The cost of the existing home exceeded the cost of the new home in Q2



The cost of the existing home exceeded the cost of the new home in Q2


Washington, DC, August 22, 2024 – As a result of limited resale inventory and measures taken by homebuilders to increase housing affordability, the median price for an existing home in the United States during the second quarter of 2024 was was bigger than that of a new house. home. Therefore, a family had to spend more of their income to buy a typical existing house than a typical newly built house.

The National Association of Home Builders (NAHB)/Wells Fargo Housing Cost Index (CHI) found that in the second quarter of 2024, a family earning the nation’s median income of $97,800 needed 38% of their income to to cover the mortgage payment on a new home at an average price. The median new home price in the second quarter was $412,300 compared to $422,100 for a median existing home, so the share of income needed to buy a typical existing home was higher at 39%.

“As the nation faces a housing affordability crisis, additional affordable housing supply is the only way to sustainably ease the housing cost burden for American families,” said NAHB President Carl Harris, a custom home builder in Wichita, Kansas. “NAHB’s 10-point plan to address the housing affordability crisis gets at the heart of the problem, addressing impediments such as excessive regulations, ineffective local zoning rules and permitting roadblocks that prevent builders from increasing the nation’s housing supply.”

CHI also found that low-income families, defined as those earning just 50 percent of median income, would need to spend 77 percent of their earnings to pay for a new, median-priced single-family home in the second quarter.

The index debuted in the first quarter of this year, and there was no change in the percentage of a family’s income needed to purchase a new home (38%) between the first and second quarters of 2024, and the percentage of income for low-income people . families remained the same in both trimesters as well (77%).

However, those looking to buy existing homes in the US found their costs rising in the second quarter.

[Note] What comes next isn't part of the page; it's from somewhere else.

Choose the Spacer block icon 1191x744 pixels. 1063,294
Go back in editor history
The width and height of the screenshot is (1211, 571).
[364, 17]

A typical family needed 39 percent of their income to pay for an existing median-priced home in the second quarter, up from 36 percent in the first quarter. A low-income family needed 79% of income, compared to 71% in the previous quarter.

“While interest rates are expected to gradually decline in the coming quarters, home price growth is likely to slow as inventory levels rise and potential buyers continue to face difficult affordability conditions,” said NAHB’s chief economist, Robert Dietz.